The changes have been vast including the routine of bickering with Julianna and collecting the awful Squishmallow stuffed animals. It includes spending every night at home with her parents and having sleepovers with her sister more often than not. It includes screen time and pool time. It includes choreographed TikTok dances and Instagram stories. It includes them laughing until their stomachs hurts and crying until their eyes are dried out. It includes contact lenses for Julianna, a growth spurt for Chloe. It includes braces for both of them and the the prologue to puberty. It includes being COVID vaccinated. It includes ignoring that I’m in a meeting and no, my coworkers on the Zoom and I don’t want to join you for a TikTok recording where we can all “shake our booties.”

So much has changed but what has been constant is presence. The presence of their family.

For Chloe, she’s never been away from the 3 of us. Julianna, being older, went to camp the first time with Chloe at home but it’s never been the other way around. I think this is what really hit her last night and I think it because she told me so. She knows that 2 of her cousins will be at camp but her sister won’t be. Julianna is her safety blanket.

Meanwhile, Julianna is going through her own struggle. She LOVES camp. She loves having Chloe around all the time. She loves her camp friends. She loves and feels so strongly and deeply that the idea that those same 2 cousins and her sister are going away for 3.5 weeks without her makes her feel alone. She knows that she also gets her turn to go and her summer is also going to be just as incredible but in the moment, it’s very challenging for her. I get it. She just wants to be there.

When we go to drive Chloe, Julianna will stay home. For Chloe, it’s a bandaid rip with drop-off. She even told us she’d like to say goodbye to us at home before we drive to camp (1.5 hours) so when we get there, she can just go. COVID has changed the format for drop-off this summer. Parents drop their kids and their stuff off near the main entrance and leave. There is no driving to the cabins and meeting the counselors and helping the kids unpack. Julianna coming with us, having to watch Chloe walk off and not being able to get out of the car will be torture for both of them and I’m not subjecting myself to having to watch that.

So now we’ll leave our house, with Julianna home, almost certainly crying on her own, as she watches her sister go away for 3.5 weeks. She even got a call last night from one of her closest camp friends, who is going to come over shortly after we leave, and who also has a younger sister going to camp, so they can be happy for their sisters and sad for themselves; together.

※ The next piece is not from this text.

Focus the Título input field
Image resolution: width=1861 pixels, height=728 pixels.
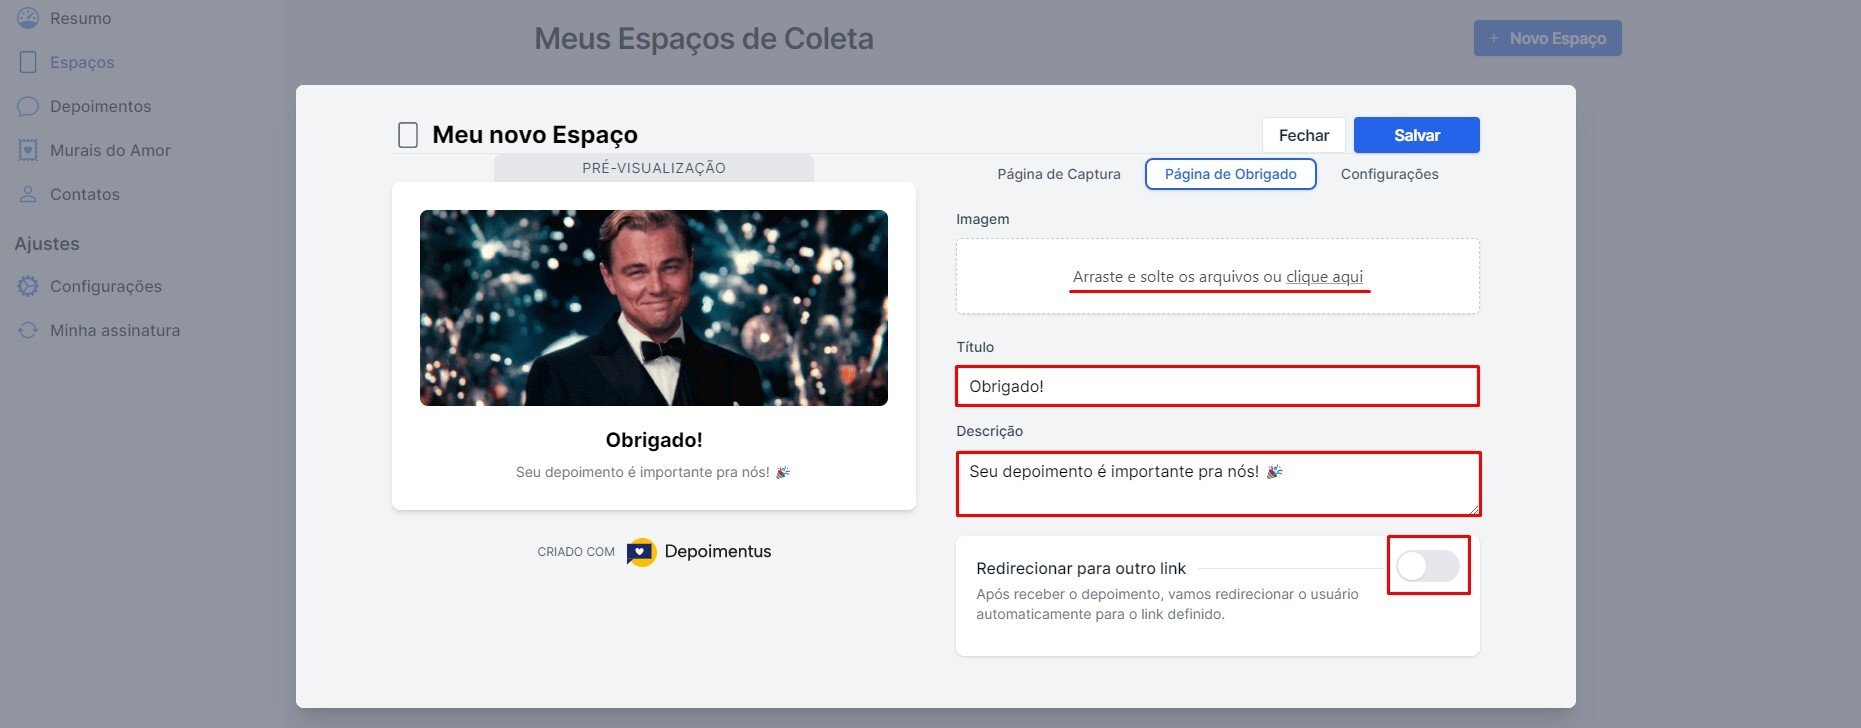coord(1217,386)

In 3.5 weeks we will go pick Chloe up and bring her home and for 3 days they will be reunited. They will go back to bickering a little and laughing a lot and annoying each other a little and still wanting to have sleepovers every opportunity. After those 3 days, Julianna will get her turn to go away for 3.5 weeks and we’ll do the whole thing again, in reverse.

None of this is ideal and all of this is worth it.

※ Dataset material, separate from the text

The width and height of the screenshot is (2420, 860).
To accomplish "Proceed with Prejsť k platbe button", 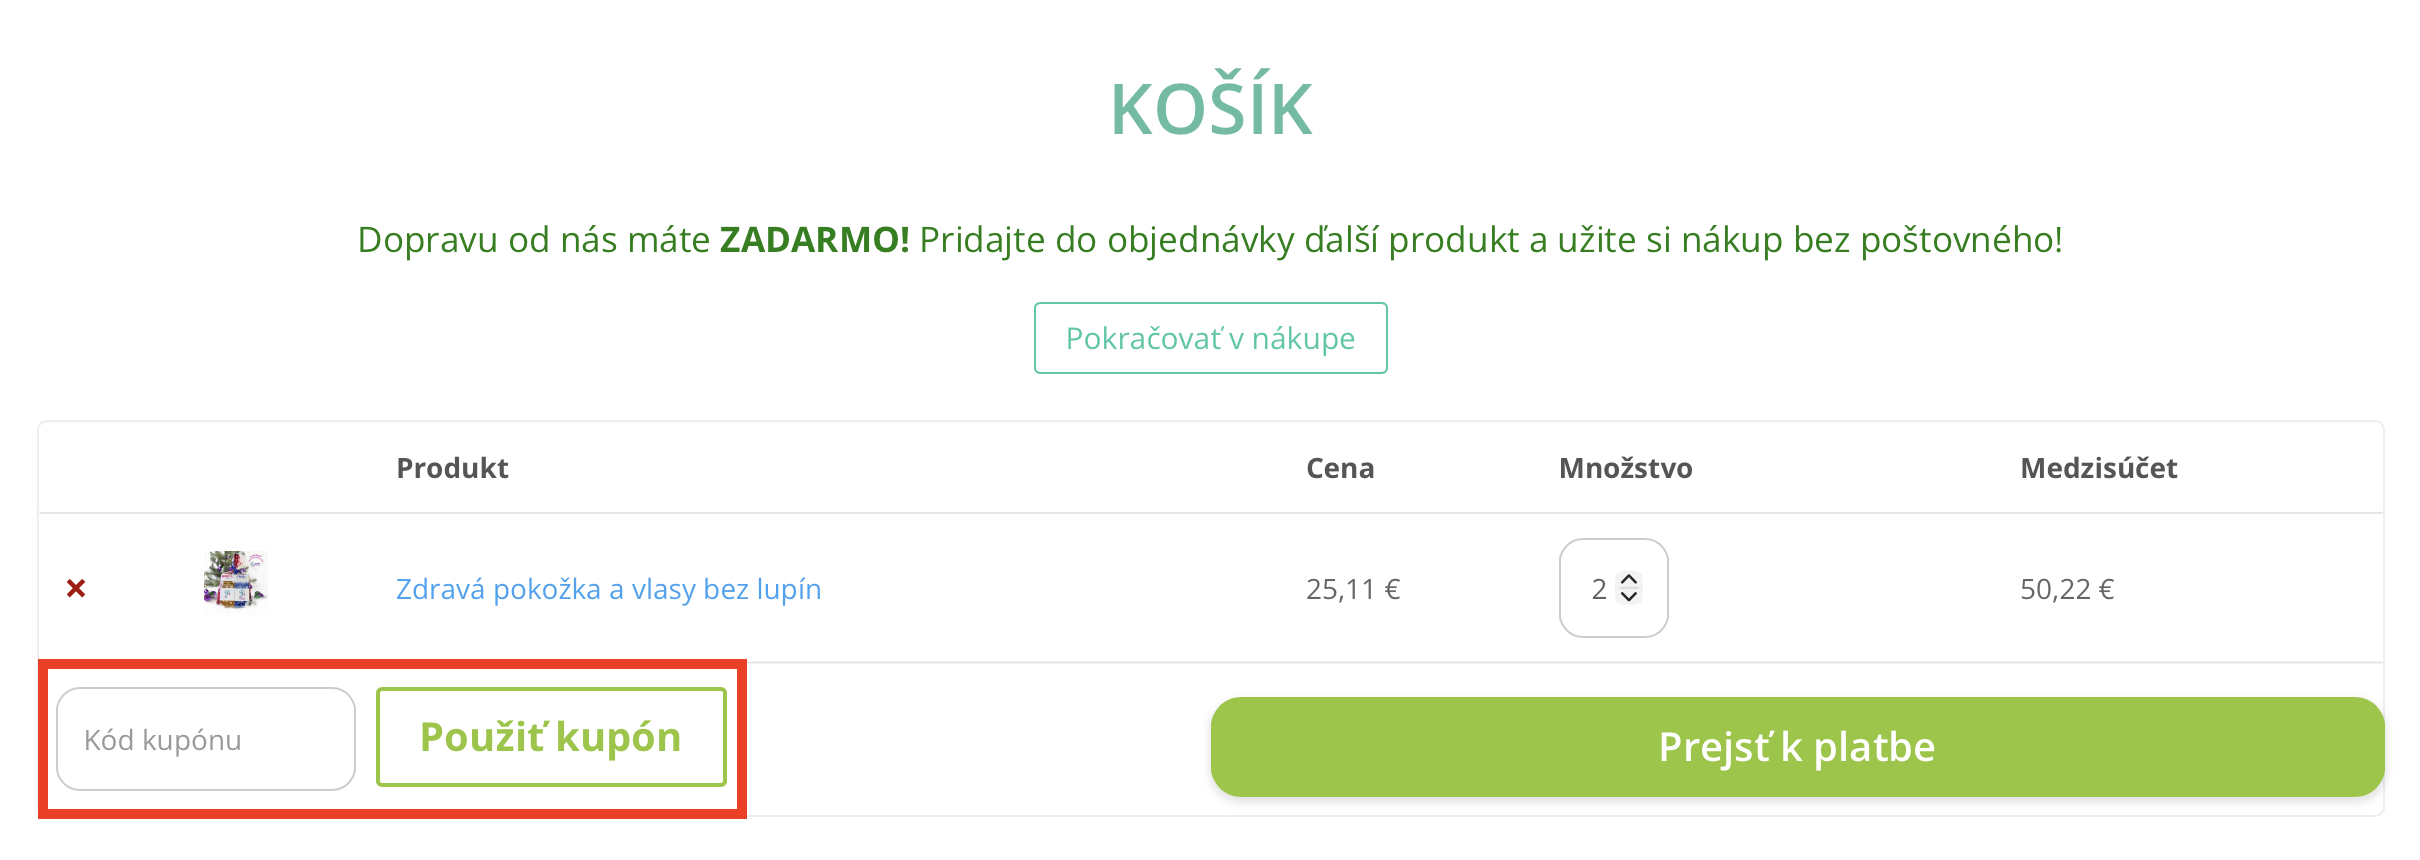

Camp, for me, represents one of the most influential and special places and times in my life. My wife, my best friends, the hardest I’ve ever laughed, my funniest and craziest stories, learning how to be independent, and learning how to be a good friend all happened at camp.

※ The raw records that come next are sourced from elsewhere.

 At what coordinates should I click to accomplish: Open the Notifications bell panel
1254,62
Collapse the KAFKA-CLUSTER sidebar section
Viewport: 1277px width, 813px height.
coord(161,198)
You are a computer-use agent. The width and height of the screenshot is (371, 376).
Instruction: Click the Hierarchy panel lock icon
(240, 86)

Chloe and Julianna are both getting their own version of that story and I could not be happier that they are starting to get back to some kind of normal for them, even if the ride is a bit more turbulent than previous years.

3 times a week, while at camp, the campers are required to write letters home to tell their families how it’s going. Here’s the thing: I know how it’s going. It’s camp. If there was ever a real problem, someone from camp would call me. I’m not at all concerned that there will be a problem and I have complete trust in the staff at camp to provide an incredible and safe experience for my daughters and for all the other kids.

Doesn’t matter.

I’ll still be waiting at our mailbox, every day, when Rick the Mailman drives by, to see if there’s an envelope addressed to Mom & Dad because it’s not just Chloe or Julianna’s routine that is changing.

It turns out that I’m going to miss them, one at a time, too.